The lawsuit calls for an injunction to halt the ongoing construction on the site, which is intended to house at least 1,000 people rounded up in the Trump administration’s immigration raids. Florida Attorney General James Uthmeier has said it will be ready to receive migrants next week. Given that rapid timeline, the environmental groups also filed a separate motion asking the judge to issue a temporary restraining order against the government by Tuesday.

A spokesperson for the governor’s office said state officials “look forward to litigating this case.”

“Governor Ron DeSantis has insisted that Florida will be a force multiplier for federal immigration enforcement, and this facility is a necessary staging operation for mass deportations located at a pre-existing airport that will have no impact on the surrounding environment,” wrote DeSantis spokesperson Molly Best in an email.

DeSantis, who has made Everglades restoration a centerpiece of his administration’s environmental agenda, has touted the harsh optics of the detention site — surrounded by miles of swamp filled with alligators and pythons. On Friday, Fox News aired a segment in which the governor gave the cable news outlet a tour of the construction zone, during which DeSantis said the facility is being “done by the book” and migrants would have access to air conditioning and legal services.
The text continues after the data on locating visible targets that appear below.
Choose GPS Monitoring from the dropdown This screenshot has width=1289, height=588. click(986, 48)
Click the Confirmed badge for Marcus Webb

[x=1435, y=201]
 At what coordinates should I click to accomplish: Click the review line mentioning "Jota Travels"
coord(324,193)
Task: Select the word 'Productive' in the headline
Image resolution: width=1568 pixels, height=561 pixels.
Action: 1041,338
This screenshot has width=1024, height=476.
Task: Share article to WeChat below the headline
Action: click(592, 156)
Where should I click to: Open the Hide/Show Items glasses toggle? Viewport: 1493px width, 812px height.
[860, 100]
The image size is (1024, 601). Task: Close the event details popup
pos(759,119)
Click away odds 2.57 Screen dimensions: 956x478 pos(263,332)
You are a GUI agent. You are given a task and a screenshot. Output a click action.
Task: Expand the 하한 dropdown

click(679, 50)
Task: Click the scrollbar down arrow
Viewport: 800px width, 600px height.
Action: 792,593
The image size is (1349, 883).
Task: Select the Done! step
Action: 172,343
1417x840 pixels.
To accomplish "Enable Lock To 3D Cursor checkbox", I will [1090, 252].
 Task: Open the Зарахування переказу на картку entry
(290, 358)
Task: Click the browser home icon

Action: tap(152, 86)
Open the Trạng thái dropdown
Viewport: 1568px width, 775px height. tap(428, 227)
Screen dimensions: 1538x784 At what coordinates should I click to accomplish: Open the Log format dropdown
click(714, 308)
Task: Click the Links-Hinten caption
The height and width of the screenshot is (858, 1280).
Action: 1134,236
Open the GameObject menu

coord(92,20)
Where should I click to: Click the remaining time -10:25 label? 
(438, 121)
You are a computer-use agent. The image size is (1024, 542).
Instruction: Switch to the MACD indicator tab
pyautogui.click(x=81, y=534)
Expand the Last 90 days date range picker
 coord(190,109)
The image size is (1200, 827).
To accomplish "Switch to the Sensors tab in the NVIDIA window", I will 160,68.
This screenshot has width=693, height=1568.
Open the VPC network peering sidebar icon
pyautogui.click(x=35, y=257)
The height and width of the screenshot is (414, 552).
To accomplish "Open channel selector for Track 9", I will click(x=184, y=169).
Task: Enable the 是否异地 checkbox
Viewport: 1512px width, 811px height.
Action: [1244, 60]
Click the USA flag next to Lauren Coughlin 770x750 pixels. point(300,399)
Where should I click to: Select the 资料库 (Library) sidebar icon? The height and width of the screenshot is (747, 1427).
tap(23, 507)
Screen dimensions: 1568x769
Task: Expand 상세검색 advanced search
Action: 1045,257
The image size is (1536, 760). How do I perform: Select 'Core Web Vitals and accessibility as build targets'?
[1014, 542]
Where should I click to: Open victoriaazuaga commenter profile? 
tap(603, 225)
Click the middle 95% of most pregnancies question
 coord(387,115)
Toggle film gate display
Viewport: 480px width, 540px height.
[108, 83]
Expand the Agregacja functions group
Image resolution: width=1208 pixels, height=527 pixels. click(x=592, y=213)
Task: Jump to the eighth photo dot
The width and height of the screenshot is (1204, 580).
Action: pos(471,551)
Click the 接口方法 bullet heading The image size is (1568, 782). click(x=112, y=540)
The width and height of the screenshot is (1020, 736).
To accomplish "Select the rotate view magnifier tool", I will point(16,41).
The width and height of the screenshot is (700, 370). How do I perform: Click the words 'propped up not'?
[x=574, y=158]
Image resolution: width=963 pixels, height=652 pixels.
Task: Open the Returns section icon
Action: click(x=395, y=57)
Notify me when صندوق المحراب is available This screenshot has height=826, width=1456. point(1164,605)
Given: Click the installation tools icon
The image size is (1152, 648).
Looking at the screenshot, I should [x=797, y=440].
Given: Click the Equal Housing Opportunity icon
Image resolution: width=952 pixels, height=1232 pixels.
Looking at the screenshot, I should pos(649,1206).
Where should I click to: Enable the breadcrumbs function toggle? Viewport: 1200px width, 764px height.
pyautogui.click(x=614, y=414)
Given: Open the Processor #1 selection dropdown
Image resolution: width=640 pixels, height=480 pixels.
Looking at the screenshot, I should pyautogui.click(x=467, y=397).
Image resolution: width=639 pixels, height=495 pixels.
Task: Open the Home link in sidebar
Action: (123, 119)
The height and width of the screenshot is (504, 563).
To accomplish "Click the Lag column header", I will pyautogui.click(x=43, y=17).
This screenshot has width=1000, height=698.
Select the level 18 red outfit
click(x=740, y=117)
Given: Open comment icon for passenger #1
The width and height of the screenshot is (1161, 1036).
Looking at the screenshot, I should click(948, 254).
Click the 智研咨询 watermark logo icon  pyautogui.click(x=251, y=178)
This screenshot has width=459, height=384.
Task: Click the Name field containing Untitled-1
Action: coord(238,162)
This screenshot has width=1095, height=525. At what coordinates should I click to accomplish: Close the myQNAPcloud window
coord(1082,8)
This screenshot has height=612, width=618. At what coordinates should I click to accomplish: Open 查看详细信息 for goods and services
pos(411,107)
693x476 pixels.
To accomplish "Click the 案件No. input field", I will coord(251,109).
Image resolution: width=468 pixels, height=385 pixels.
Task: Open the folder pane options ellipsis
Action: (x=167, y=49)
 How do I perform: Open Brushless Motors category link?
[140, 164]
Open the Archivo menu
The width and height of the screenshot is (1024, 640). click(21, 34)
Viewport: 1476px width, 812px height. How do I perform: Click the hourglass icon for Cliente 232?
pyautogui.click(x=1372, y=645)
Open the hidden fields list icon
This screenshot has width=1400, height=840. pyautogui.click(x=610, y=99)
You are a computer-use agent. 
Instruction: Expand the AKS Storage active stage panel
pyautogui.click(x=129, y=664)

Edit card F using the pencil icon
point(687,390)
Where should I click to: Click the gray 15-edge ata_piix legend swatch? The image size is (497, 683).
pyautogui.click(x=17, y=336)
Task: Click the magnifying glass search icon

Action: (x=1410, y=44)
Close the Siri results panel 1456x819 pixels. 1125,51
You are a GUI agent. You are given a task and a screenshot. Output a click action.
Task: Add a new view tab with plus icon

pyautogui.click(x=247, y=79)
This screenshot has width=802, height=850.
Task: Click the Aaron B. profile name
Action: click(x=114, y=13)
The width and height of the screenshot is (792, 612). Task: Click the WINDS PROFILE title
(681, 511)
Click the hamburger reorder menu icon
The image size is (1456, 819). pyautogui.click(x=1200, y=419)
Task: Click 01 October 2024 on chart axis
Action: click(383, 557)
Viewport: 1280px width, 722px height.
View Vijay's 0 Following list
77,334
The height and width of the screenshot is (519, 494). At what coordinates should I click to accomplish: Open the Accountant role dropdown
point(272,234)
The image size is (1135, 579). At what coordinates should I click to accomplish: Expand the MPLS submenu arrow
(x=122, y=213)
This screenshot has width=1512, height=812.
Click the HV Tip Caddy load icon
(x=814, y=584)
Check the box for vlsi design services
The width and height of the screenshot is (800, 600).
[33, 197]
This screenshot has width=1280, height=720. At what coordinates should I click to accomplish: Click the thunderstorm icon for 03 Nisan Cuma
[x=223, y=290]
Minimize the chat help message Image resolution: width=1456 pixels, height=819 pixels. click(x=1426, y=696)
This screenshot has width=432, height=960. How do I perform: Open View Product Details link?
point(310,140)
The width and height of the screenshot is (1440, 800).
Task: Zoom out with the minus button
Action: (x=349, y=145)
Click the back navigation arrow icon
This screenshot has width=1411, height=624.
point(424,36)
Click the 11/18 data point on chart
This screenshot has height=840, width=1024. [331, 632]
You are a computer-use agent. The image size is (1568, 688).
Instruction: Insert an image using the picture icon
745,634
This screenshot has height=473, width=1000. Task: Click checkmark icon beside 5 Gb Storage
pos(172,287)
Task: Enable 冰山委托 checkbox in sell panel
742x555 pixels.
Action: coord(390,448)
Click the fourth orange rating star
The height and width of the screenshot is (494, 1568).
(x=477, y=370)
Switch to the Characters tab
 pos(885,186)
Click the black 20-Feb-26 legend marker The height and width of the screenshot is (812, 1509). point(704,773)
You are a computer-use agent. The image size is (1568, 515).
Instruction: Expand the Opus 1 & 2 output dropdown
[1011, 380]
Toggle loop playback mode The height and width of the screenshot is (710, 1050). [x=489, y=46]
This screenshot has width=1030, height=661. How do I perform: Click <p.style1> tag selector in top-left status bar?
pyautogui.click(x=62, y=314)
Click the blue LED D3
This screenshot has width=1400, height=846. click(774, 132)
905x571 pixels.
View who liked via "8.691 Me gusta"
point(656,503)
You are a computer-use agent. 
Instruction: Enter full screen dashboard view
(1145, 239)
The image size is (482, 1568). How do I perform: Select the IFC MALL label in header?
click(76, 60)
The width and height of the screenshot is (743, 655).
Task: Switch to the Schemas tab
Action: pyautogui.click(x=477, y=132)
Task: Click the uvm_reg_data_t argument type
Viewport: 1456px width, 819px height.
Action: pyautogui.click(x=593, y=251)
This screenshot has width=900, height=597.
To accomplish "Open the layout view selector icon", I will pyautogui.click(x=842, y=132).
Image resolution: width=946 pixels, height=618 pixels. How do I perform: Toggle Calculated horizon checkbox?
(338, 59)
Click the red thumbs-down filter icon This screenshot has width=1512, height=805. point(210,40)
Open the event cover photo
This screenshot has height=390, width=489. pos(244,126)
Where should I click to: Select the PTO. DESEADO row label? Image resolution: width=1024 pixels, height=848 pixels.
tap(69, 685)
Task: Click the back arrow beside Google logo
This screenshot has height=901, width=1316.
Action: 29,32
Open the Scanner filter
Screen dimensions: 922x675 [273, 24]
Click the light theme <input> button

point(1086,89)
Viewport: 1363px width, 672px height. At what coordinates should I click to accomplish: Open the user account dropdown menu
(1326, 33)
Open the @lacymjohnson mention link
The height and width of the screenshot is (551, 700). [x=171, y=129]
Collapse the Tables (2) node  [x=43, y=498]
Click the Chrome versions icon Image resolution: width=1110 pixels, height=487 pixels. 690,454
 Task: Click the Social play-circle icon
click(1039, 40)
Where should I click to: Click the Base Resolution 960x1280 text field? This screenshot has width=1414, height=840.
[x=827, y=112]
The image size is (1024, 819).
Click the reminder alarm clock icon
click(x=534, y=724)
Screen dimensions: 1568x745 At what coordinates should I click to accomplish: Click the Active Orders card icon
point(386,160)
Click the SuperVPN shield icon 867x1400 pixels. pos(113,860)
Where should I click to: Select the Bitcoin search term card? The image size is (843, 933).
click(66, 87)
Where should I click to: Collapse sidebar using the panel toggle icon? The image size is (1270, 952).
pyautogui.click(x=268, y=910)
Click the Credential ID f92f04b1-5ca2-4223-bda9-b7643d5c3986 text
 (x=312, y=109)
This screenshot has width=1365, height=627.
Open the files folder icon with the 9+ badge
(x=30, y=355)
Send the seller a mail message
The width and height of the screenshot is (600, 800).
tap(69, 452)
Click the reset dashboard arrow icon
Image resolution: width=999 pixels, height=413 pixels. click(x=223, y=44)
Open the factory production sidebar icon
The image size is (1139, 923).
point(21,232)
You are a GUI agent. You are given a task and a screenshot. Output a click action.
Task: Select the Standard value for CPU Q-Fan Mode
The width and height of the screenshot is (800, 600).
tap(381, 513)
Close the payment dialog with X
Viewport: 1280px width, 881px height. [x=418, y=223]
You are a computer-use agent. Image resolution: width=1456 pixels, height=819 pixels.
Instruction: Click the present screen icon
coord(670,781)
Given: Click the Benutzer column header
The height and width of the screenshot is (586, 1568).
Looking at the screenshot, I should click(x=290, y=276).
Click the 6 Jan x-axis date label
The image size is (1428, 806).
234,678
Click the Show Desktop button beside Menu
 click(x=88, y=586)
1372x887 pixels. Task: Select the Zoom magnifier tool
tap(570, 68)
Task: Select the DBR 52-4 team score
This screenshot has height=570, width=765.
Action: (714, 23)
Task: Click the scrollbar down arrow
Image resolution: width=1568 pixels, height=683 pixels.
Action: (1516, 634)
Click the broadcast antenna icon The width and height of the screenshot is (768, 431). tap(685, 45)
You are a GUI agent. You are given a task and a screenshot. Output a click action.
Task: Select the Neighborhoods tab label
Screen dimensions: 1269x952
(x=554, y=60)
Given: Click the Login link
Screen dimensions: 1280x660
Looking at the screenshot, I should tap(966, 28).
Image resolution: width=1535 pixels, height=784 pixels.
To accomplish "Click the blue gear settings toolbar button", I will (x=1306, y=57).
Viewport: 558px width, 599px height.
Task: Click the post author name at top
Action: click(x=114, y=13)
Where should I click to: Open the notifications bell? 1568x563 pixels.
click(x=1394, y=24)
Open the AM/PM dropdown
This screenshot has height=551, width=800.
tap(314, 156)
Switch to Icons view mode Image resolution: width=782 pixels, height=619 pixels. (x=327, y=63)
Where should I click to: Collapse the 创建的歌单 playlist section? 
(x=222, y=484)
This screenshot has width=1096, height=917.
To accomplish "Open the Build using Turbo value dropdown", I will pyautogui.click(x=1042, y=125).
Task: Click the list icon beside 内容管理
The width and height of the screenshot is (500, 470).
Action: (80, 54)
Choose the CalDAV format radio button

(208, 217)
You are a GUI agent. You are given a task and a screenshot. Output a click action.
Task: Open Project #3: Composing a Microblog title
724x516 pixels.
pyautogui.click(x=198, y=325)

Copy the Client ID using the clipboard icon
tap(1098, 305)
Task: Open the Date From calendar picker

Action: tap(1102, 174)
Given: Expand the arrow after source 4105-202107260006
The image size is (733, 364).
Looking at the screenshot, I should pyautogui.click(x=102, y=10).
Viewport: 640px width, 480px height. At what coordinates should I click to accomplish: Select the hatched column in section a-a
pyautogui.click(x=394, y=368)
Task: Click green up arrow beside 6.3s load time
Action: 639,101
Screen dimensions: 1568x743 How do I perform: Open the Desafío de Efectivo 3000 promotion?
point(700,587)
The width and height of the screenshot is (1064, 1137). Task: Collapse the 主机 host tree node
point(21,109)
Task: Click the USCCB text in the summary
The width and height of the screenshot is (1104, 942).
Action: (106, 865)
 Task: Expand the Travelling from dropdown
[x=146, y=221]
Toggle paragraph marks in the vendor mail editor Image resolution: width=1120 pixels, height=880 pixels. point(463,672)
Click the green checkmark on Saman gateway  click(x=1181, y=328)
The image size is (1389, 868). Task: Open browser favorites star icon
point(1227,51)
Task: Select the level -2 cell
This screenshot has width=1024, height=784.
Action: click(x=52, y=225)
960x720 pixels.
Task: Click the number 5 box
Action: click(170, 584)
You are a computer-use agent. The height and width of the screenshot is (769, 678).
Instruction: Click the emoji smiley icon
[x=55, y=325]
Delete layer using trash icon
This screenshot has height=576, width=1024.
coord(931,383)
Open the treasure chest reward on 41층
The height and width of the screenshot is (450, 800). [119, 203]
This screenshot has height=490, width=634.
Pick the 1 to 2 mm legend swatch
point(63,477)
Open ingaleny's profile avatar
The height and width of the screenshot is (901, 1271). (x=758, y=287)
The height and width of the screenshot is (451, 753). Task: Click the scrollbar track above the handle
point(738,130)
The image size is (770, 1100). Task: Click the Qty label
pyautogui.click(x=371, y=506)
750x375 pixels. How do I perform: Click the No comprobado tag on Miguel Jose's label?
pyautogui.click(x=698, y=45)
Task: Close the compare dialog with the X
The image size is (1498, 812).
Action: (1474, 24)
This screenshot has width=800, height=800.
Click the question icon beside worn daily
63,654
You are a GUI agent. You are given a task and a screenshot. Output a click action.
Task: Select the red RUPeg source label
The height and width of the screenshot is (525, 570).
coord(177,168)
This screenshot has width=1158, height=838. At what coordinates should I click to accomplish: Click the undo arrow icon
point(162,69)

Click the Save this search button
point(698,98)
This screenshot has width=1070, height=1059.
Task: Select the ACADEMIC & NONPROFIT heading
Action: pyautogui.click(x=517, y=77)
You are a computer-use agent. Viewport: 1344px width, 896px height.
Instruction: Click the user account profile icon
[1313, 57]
The Republican Party of Florida also posted on social media Friday that it’s selling “Alligator Alcatraz” T-shirts that include a graphic of a gator and a snake superimposed on a building.

Jeremy Redfern, a spokesperson for Uthmeier, said the lawsuit was par for the course.

“When Attorney General Uthmeier proposed Alligator Alcatraz, we expected it would lead to frivolous claims and banter from those who oppose enforcing immigration law,” Redfern said. “Our expectation proved correct, and we look forward to defending Florida’s efforts to support (Homeland Security) Secretary (Kristi) Noem and the Trump Administration with immigration enforcement.”

The Florida Division of Emergency Management is operating the detention site, which is being built atop an air strip owned by Miami-Dade County. State officials have asserted that they have the authority to commandeer the site under a DeSantis-declared state of emergency over illegal immigration.

The lawsuit disagrees, saying that nothing in Florida law authorizes the emergency management agency “to convert county-owned property into a federal detention center without legislative authority, environmental review, or compliance with local land use requirements.”

An employee who answered the phone in the Miami-Dade County office of communications, who declined to provide her full name, said the county would not be providing comment.

A spokesperson for U.S. Immigration and Customs Enforcement initially said the agency does not comment on pending litigation. Friday evening, however, it provided a statement from Assistant Secretary Tricia McLaughlin.

“It’s a lazy lawsuit, and it ignores the fact that this land has already been developed for a decade,” it read.

The lawsuit also argues that the public has been deprived of information about the quickly erected detention site, which sits amid protected land known for its vast wetland habitat and ultra-dark night skies.

“Cruelty aside, it defies common sense to put a mass of people, vehicles, and development in one of the most significant wetlands in the world,” said Tania Galloni, managing attorney for the Florida office of Earthjustice, an environmental law firm representing the plaintiffs. “That’s why we’re going to court.”